Aim 1. What genes are differentially expressed in serotonin neurons during amphetamine-evoked regrowth of their axons in the neocortex? Our preliminary data reveal ~50 upregulated and ~60 downregulated genes measured ~1 week after the end of amphetamine treatment as compared with saline-treated-controls (using a false-discovery rate of p<.05). To complete this data set, we shall extend these RNA-Seq measurements using a time course of amphetamine and saline-treated mice at t= 1 day, 1 week and 18 weeks. There will be 8 animals per group (4 male, 4 female), and we shall validate genes of interest with in situ hybridization and immunohistochemistry. We shall also compare the gene expression changes in response to amphetamine challenge in serotonin neurons with those changes produced in dopamine neurons of the VTA.
Aim 2. What genes are differentially expressed in serotonin neurons during regrowth of serotonin axons following a neocortical stab lesion?

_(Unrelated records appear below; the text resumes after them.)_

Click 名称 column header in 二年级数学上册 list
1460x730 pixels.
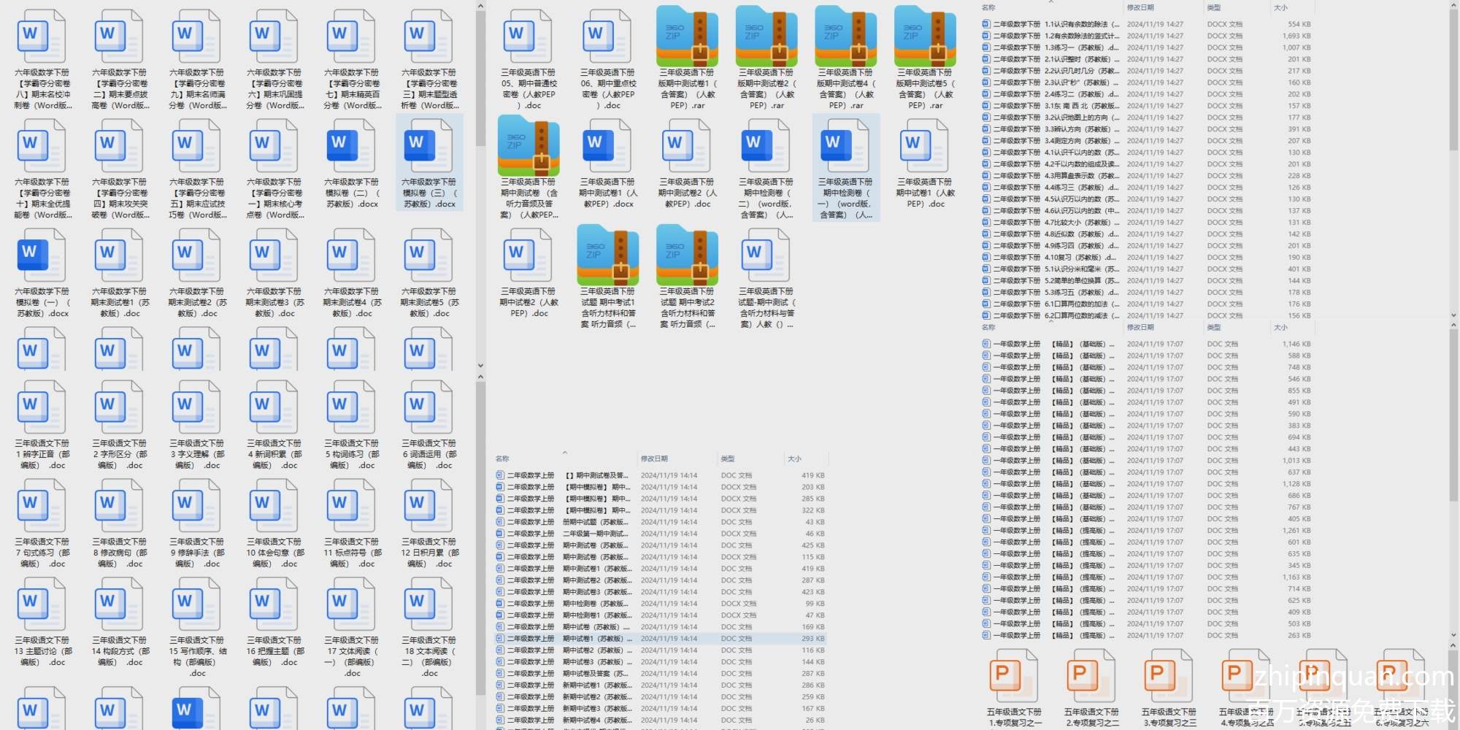tap(502, 458)
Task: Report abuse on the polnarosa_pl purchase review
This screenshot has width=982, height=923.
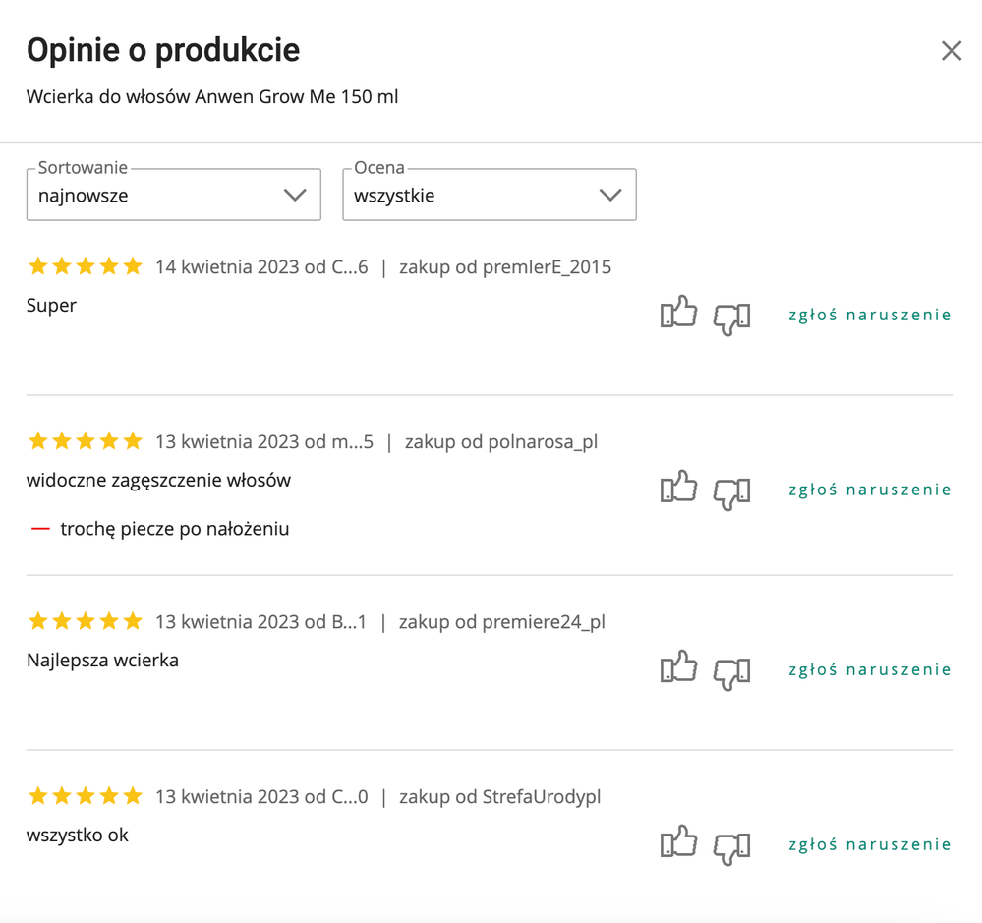Action: tap(869, 490)
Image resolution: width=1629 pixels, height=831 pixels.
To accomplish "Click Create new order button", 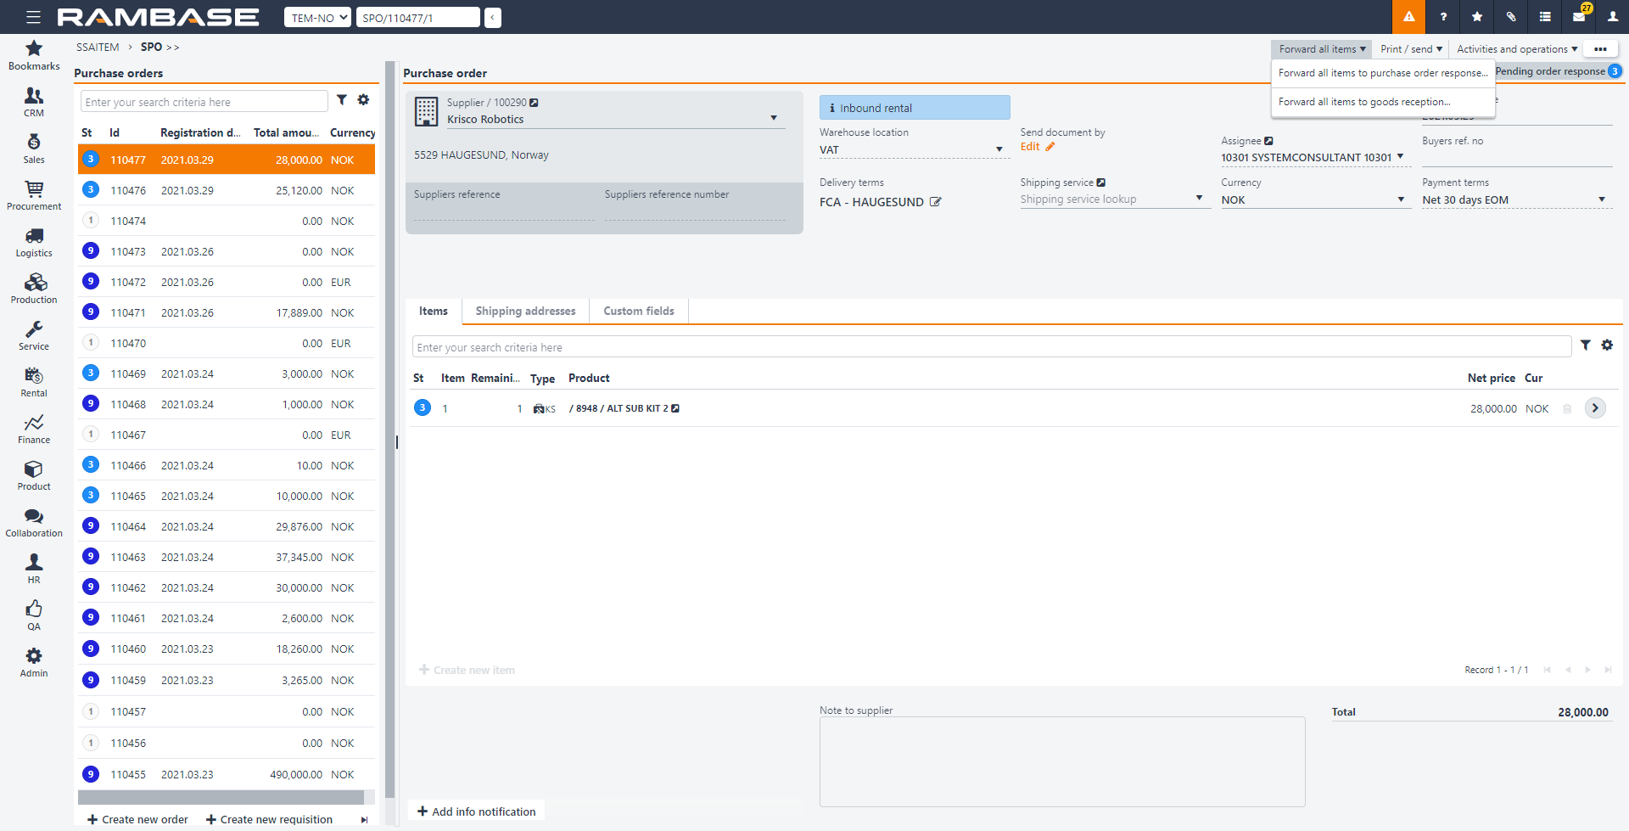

In contrast to amphetamine lesions, stab lesions produce only local axonal regression of serotonin and dopamine axons. Stab lesions form a glial scar, as occurs in stroke and other forms of acute brain injury. We shall compare dorsal raphe serotonin neuron and VTA dopamine neuron expression profiles in response to stab and amphetamine injury using the same post-injury time points. The results of these two complementary injuries in regenerating and non-regenerating neurons will inform later manipulative experiments to modulate serotonin axon regrowth and, ultimately, confer the capacity to regrow on non-serotonergic neurons in the brain.

Public Health Relevance

Following stroke, traumatic brain injury or chemical lesion in adults, recovery of function is often very limited, resulting in persistent paralysis, cognitive impairment and disorders of mood and homeostasis. Researchers have attempted to develop therapies to promote recovery of function by stimulating the regrowth of axons, the long information-sending extensions of nerve cells in the brain. We have discovered that a particular set of neurons in the brain, those that use the neurotransmitter serotonin, retain an unusual capacity for axon regrowth in adulthood and propose to search for the patterns of gene expression that enable serotonin axons to regrow after two different forms of injury, with the hope that this information will ultimately aid in developing new therapeutic measures to promote recovery of function after injury.

National Institute of Health (NIH)
National Institute of Neurological Disorders and Stroke (NINDS)
Exploratory/Developmental Grants (R21)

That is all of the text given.